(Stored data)
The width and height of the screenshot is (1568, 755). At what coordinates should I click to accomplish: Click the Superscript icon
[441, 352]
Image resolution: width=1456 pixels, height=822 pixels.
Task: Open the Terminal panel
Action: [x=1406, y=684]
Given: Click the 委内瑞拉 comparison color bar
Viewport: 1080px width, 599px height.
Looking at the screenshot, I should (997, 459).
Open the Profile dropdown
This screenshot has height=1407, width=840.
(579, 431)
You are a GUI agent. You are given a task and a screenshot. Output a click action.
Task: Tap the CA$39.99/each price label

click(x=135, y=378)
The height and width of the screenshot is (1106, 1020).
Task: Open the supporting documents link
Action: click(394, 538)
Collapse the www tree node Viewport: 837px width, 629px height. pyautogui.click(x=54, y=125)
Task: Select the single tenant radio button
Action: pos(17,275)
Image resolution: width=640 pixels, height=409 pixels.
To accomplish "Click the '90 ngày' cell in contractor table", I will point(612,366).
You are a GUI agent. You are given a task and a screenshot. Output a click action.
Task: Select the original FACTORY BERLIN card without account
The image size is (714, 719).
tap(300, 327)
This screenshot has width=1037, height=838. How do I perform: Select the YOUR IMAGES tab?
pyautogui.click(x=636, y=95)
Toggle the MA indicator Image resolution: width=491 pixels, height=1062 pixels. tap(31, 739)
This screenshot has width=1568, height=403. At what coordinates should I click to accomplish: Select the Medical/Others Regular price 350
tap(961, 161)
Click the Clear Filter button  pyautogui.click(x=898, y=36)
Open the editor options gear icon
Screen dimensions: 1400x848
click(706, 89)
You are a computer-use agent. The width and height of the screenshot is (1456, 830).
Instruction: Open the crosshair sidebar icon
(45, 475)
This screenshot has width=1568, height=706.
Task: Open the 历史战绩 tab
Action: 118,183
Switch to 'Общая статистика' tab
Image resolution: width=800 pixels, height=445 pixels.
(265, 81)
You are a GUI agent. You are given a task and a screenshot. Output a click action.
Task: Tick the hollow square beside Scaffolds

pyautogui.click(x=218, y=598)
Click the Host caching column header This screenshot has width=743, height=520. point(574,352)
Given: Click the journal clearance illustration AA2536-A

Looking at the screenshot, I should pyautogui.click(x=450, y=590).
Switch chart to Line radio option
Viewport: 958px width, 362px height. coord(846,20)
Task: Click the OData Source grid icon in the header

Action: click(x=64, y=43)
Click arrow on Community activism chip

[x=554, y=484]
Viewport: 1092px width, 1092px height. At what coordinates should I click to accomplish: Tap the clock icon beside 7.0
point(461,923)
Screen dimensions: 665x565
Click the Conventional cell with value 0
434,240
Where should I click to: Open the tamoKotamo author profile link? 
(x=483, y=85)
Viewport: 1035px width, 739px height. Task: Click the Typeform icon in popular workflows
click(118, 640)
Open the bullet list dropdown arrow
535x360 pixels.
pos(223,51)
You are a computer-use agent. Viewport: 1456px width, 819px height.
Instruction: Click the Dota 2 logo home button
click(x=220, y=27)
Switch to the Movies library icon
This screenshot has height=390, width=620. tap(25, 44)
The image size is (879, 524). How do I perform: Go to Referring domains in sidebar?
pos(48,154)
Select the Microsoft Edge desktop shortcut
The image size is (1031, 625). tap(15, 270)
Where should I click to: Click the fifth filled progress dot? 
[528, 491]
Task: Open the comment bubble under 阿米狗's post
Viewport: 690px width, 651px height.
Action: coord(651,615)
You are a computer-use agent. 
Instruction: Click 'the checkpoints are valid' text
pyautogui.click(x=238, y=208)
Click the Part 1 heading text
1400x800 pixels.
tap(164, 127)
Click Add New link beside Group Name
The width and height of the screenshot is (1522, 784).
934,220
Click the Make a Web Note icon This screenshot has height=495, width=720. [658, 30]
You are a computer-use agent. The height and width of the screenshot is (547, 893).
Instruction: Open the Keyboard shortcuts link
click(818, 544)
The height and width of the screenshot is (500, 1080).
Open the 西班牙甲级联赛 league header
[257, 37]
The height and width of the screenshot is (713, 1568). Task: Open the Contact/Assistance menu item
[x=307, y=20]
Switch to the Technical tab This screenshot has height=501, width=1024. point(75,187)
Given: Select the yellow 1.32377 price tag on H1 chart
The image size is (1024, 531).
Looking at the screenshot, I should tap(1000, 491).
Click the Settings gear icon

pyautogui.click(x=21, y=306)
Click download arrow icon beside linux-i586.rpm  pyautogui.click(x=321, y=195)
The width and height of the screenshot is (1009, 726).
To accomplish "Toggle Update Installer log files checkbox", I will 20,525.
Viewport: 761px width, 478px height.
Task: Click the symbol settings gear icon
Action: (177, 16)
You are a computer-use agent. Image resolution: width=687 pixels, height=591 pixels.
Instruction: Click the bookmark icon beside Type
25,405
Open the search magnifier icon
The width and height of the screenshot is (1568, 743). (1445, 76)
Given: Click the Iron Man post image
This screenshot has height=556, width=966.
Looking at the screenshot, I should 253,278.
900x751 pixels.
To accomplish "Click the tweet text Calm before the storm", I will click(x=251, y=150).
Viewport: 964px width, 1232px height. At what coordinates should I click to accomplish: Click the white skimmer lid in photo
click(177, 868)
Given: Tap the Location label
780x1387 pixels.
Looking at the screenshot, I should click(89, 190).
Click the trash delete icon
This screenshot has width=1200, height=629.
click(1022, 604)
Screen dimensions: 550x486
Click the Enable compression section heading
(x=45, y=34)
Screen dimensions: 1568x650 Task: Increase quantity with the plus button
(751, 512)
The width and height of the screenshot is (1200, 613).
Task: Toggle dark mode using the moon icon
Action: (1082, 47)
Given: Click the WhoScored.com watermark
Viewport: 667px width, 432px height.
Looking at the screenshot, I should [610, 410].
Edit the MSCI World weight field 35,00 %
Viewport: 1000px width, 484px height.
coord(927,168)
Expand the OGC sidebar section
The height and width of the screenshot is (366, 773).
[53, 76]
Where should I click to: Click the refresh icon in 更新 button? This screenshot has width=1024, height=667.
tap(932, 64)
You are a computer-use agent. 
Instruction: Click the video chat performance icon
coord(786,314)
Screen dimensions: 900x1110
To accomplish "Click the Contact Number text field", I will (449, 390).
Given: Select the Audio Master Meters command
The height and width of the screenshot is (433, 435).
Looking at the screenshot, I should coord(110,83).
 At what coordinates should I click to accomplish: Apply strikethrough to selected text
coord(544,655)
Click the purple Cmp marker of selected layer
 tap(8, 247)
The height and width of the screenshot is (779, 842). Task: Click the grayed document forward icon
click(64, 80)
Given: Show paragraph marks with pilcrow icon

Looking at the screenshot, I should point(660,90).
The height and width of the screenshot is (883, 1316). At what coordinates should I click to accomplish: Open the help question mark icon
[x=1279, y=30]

__PROMPT__
Print out all of the records above, word for word.

__ANSWER FOR THIS EXERCISE__
The width and height of the screenshot is (1568, 755). At what coordinates should I click to accomplish: Click the Superscript icon
[441, 352]
Image resolution: width=1456 pixels, height=822 pixels.
Task: Open the Terminal panel
Action: [x=1406, y=684]
Given: Click the 委内瑞拉 comparison color bar
Viewport: 1080px width, 599px height.
Looking at the screenshot, I should (997, 459).
Open the Profile dropdown
This screenshot has height=1407, width=840.
(579, 431)
You are a GUI agent. You are given a task and a screenshot. Output a click action.
Task: Tap the CA$39.99/each price label

click(x=135, y=378)
The height and width of the screenshot is (1106, 1020).
Task: Open the supporting documents link
Action: click(394, 538)
Collapse the www tree node Viewport: 837px width, 629px height. pyautogui.click(x=54, y=125)
Task: Select the single tenant radio button
Action: pos(17,275)
Image resolution: width=640 pixels, height=409 pixels.
To accomplish "Click the '90 ngày' cell in contractor table", I will point(612,366).
You are a GUI agent. You are given a task and a screenshot. Output a click action.
Task: Select the original FACTORY BERLIN card without account
The image size is (714, 719).
tap(300, 327)
This screenshot has width=1037, height=838. How do I perform: Select the YOUR IMAGES tab?
pyautogui.click(x=636, y=95)
Toggle the MA indicator Image resolution: width=491 pixels, height=1062 pixels. tap(31, 739)
This screenshot has width=1568, height=403. At what coordinates should I click to accomplish: Select the Medical/Others Regular price 350
tap(961, 161)
Click the Clear Filter button  pyautogui.click(x=898, y=36)
Open the editor options gear icon
Screen dimensions: 1400x848
click(706, 89)
You are a computer-use agent. The width and height of the screenshot is (1456, 830).
Instruction: Open the crosshair sidebar icon
(45, 475)
This screenshot has width=1568, height=706.
Task: Open the 历史战绩 tab
Action: 118,183
Switch to 'Общая статистика' tab
Image resolution: width=800 pixels, height=445 pixels.
(265, 81)
You are a GUI agent. You are given a task and a screenshot. Output a click action.
Task: Tick the hollow square beside Scaffolds

pyautogui.click(x=218, y=598)
Click the Host caching column header This screenshot has width=743, height=520. point(574,352)
Given: Click the journal clearance illustration AA2536-A

Looking at the screenshot, I should pyautogui.click(x=450, y=590).
Switch chart to Line radio option
Viewport: 958px width, 362px height. coord(846,20)
Task: Click the OData Source grid icon in the header

Action: click(x=64, y=43)
Click arrow on Community activism chip

[x=554, y=484]
Viewport: 1092px width, 1092px height. At what coordinates should I click to accomplish: Tap the clock icon beside 7.0
point(461,923)
Screen dimensions: 665x565
Click the Conventional cell with value 0
434,240
Where should I click to: Open the tamoKotamo author profile link? 
(x=483, y=85)
Viewport: 1035px width, 739px height. Task: Click the Typeform icon in popular workflows
click(118, 640)
Open the bullet list dropdown arrow
535x360 pixels.
pos(223,51)
You are a computer-use agent. Viewport: 1456px width, 819px height.
Instruction: Click the Dota 2 logo home button
click(x=220, y=27)
Switch to the Movies library icon
This screenshot has height=390, width=620. tap(25, 44)
The image size is (879, 524). How do I perform: Go to Referring domains in sidebar?
pos(48,154)
Select the Microsoft Edge desktop shortcut
The image size is (1031, 625). tap(15, 270)
Where should I click to: Click the fifth filled progress dot? 
[528, 491]
Task: Open the comment bubble under 阿米狗's post
Viewport: 690px width, 651px height.
Action: coord(651,615)
You are a computer-use agent. 
Instruction: Click 'the checkpoints are valid' text
pyautogui.click(x=238, y=208)
Click the Part 1 heading text
1400x800 pixels.
tap(164, 127)
Click Add New link beside Group Name
The width and height of the screenshot is (1522, 784).
934,220
Click the Make a Web Note icon This screenshot has height=495, width=720. [658, 30]
You are a computer-use agent. The height and width of the screenshot is (547, 893).
Instruction: Open the Keyboard shortcuts link
click(818, 544)
The height and width of the screenshot is (500, 1080).
Open the 西班牙甲级联赛 league header
[257, 37]
The height and width of the screenshot is (713, 1568). Task: Open the Contact/Assistance menu item
[x=307, y=20]
Switch to the Technical tab This screenshot has height=501, width=1024. point(75,187)
Given: Select the yellow 1.32377 price tag on H1 chart
The image size is (1024, 531).
Looking at the screenshot, I should tap(1000, 491).
Click the Settings gear icon

pyautogui.click(x=21, y=306)
Click download arrow icon beside linux-i586.rpm  pyautogui.click(x=321, y=195)
The width and height of the screenshot is (1009, 726).
To accomplish "Toggle Update Installer log files checkbox", I will 20,525.
Viewport: 761px width, 478px height.
Task: Click the symbol settings gear icon
Action: (177, 16)
You are a computer-use agent. Image resolution: width=687 pixels, height=591 pixels.
Instruction: Click the bookmark icon beside Type
25,405
Open the search magnifier icon
The width and height of the screenshot is (1568, 743). (1445, 76)
Given: Click the Iron Man post image
This screenshot has height=556, width=966.
Looking at the screenshot, I should 253,278.
900x751 pixels.
To accomplish "Click the tweet text Calm before the storm", I will click(x=251, y=150).
Viewport: 964px width, 1232px height. At what coordinates should I click to accomplish: Click the white skimmer lid in photo
click(177, 868)
Given: Tap the Location label
780x1387 pixels.
Looking at the screenshot, I should click(89, 190).
Click the trash delete icon
This screenshot has width=1200, height=629.
click(1022, 604)
Screen dimensions: 550x486
Click the Enable compression section heading
(x=45, y=34)
Screen dimensions: 1568x650 Task: Increase quantity with the plus button
(751, 512)
The width and height of the screenshot is (1200, 613).
Task: Toggle dark mode using the moon icon
Action: (1082, 47)
Given: Click the WhoScored.com watermark
Viewport: 667px width, 432px height.
Looking at the screenshot, I should [610, 410].
Edit the MSCI World weight field 35,00 %
Viewport: 1000px width, 484px height.
coord(927,168)
Expand the OGC sidebar section
The height and width of the screenshot is (366, 773).
[53, 76]
Where should I click to: Click the refresh icon in 更新 button? This screenshot has width=1024, height=667.
tap(932, 64)
You are a computer-use agent. 
Instruction: Click the video chat performance icon
coord(786,314)
Screen dimensions: 900x1110
To accomplish "Click the Contact Number text field", I will (449, 390).
Given: Select the Audio Master Meters command
The height and width of the screenshot is (433, 435).
Looking at the screenshot, I should coord(110,83).
 At what coordinates should I click to accomplish: Apply strikethrough to selected text
coord(544,655)
Click the purple Cmp marker of selected layer
 tap(8, 247)
The height and width of the screenshot is (779, 842). Task: Click the grayed document forward icon
click(64, 80)
Given: Show paragraph marks with pilcrow icon

Looking at the screenshot, I should point(660,90).
The height and width of the screenshot is (883, 1316). At what coordinates should I click to accomplish: Open the help question mark icon
[x=1279, y=30]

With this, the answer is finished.